The second is the viewpoint that Putin is reasserting Russia's place in the world, beginning with the near abroad. This is undoubtedly the case. Putin wants to be the man that tears up the post-Cold War settlement a victorious NATO imposed on a pitifully weak Russia. Whereas previously nothing could be done as former client states and allies flocked to the EU and the military protection of the Americans, Russia's new found energy wealth and partial modernisation of its armed forces allowed the projection of power to prevent any further Western encroachment. The bloody morass East Ukraine has become, and the accidental-on-purpose incursions into British airspace and Swedish coastal waters are hardly the most sophisticated semiotica Moscow could have used, but it gets the job done. Yet he needs to be careful. As we know, war is something that can be stumbled into.

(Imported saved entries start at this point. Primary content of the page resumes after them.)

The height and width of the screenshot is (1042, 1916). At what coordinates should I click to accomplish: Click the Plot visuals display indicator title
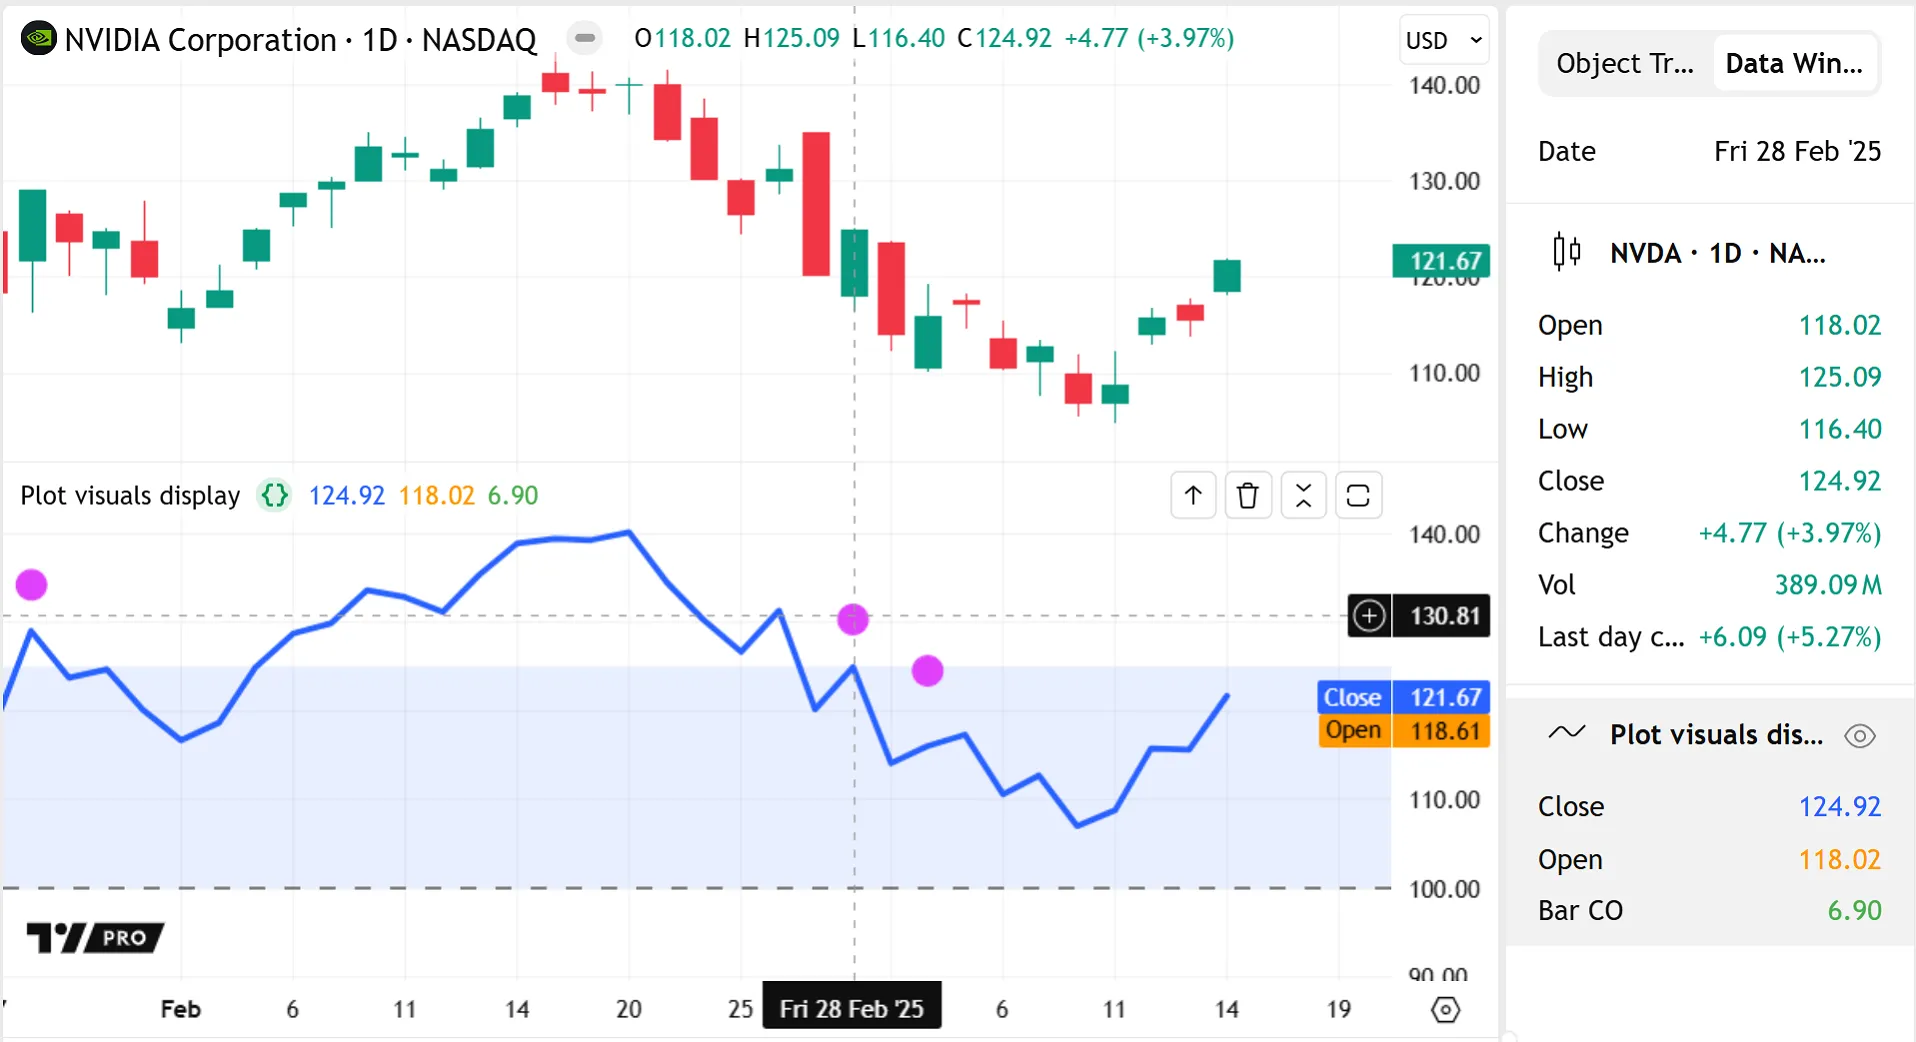pos(130,495)
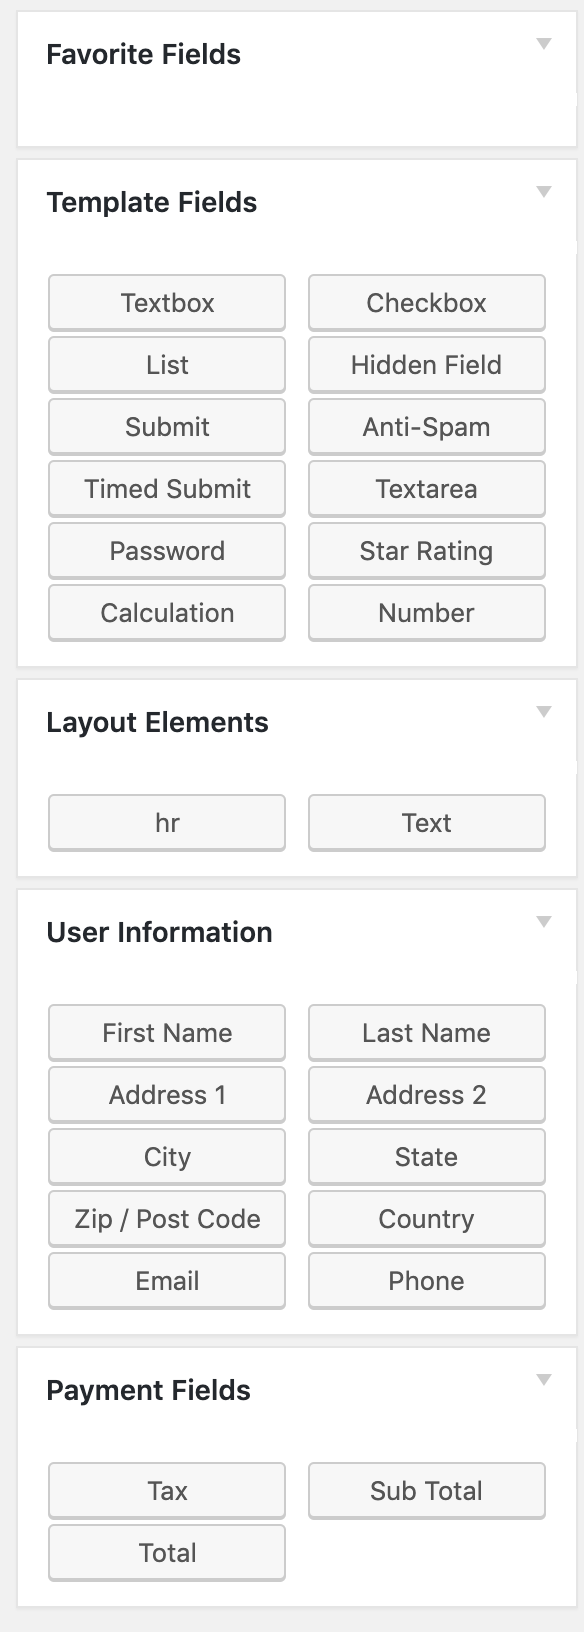This screenshot has width=584, height=1632.
Task: Select the Timed Submit field
Action: point(167,489)
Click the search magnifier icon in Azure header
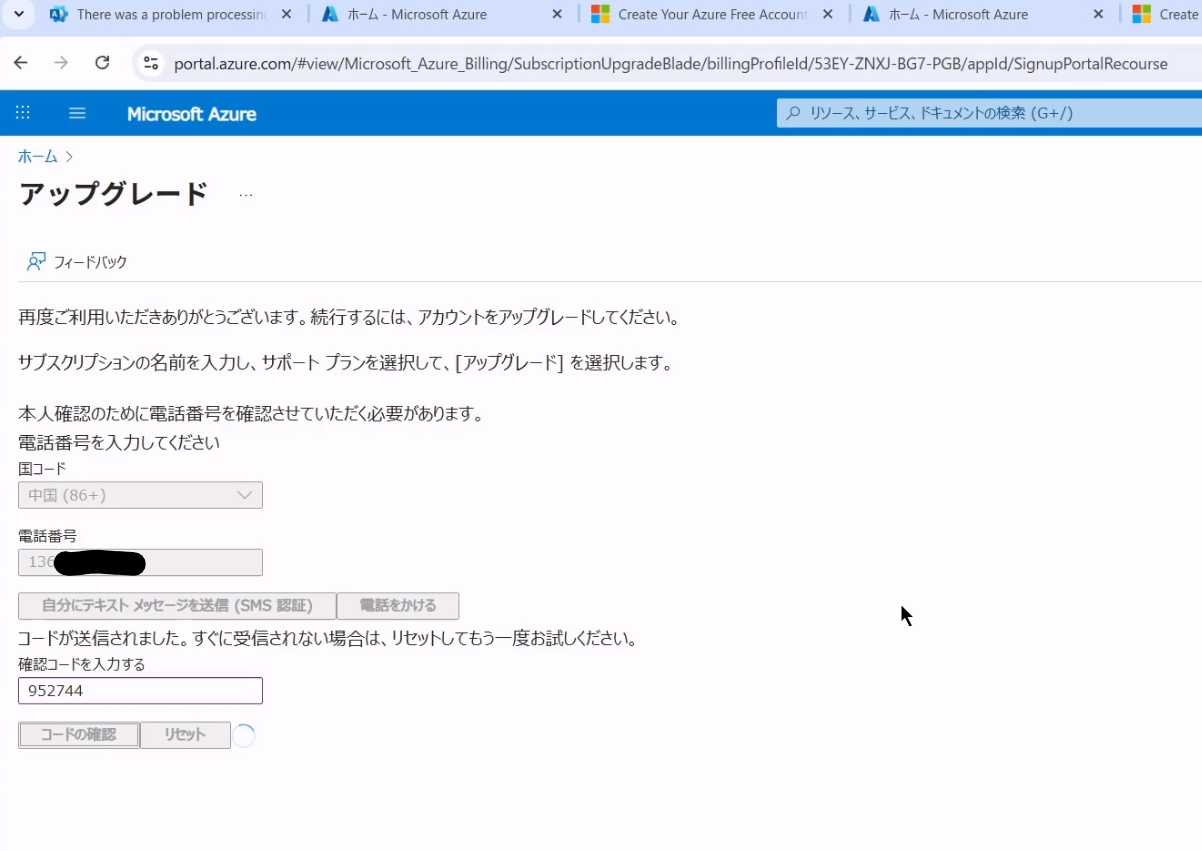The width and height of the screenshot is (1202, 851). [793, 113]
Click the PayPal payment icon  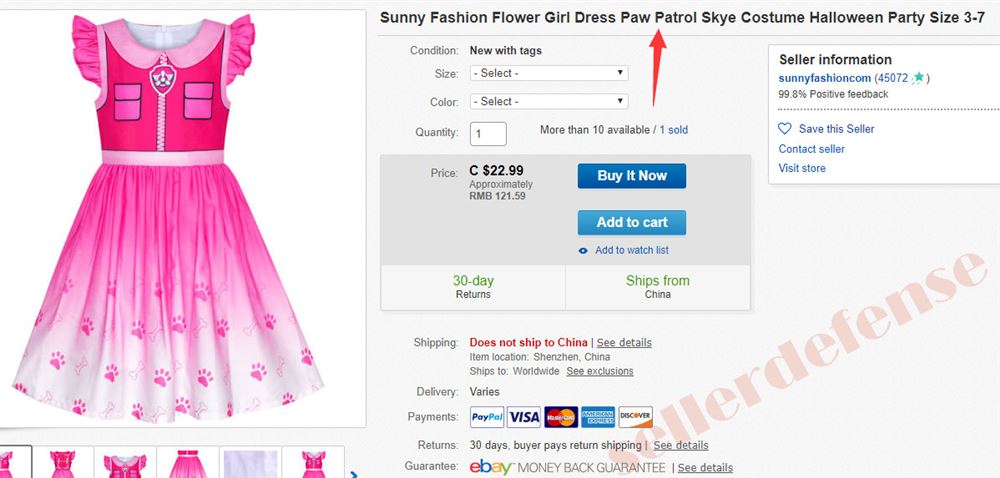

The problem is, while Putin was happy to play the high wire act and absorb damaging economic sanctions the collapse in energy prices, whether cooked up by Saudi Arabia in cahoots with the Whitehouse or not, is bad, bad news. Not that the economy was in great shape anyway. All of a sudden, the $720bn renovation of the armed forces is looking shaky. Another of Putin's considerations is that Russia must avoid a damaging, long-running war. Chechnya and Georgia were one thing, but overt military intervention in Ukraine threatens pitting a largely conscript army against a motivated and increasingly well-armed opposition. Shades of Afghanistan? The bottom line for Putin is the security of his own power and authoritarian rule. Confronting the West reaps him some political capital, but further investments threaten diminishing returns as Russia's other problems mount. He doesn't want to add thousands of tricolor-draped coffins to the regime's difficulties.

What then does Putin want? Formed within the internal security bowels of the decaying Soviet state, he's imbibed the objectives of the gerontocracy that used to run the place. He wants firm government, secure borders, a non-violable sphere of influence, and to strut around the world stage like a power not locked into demographic decline and an economy dependent on primary industry.

Unfortunately, the intellectual poverty of British political discourse demands this comes with the customary disclaimer. It is preferable that Ukraine stays together and graduates to EU membership. I'd like to see a thorough democratisation of the Russian Federation and for it to take up a seat at Brussels also. I also believe that what should matter when it comes to recalcitrant national minorities wherever they're found is the aspirations and hopes of the people on the ground, not the convenience or otherwise of lines on maps and spheres of influence for the bigger powers. That also applies to the geographical contiguous Russian minority of East Ukraine and Crimea. No amount of paid-for agitators sent by Moscow can whip up a sense of common identity and hard-done-to grievances if they don't already exist. It has to be said: the job of analysis is always to understand and explain what's happening, which is different to excusing and apologising.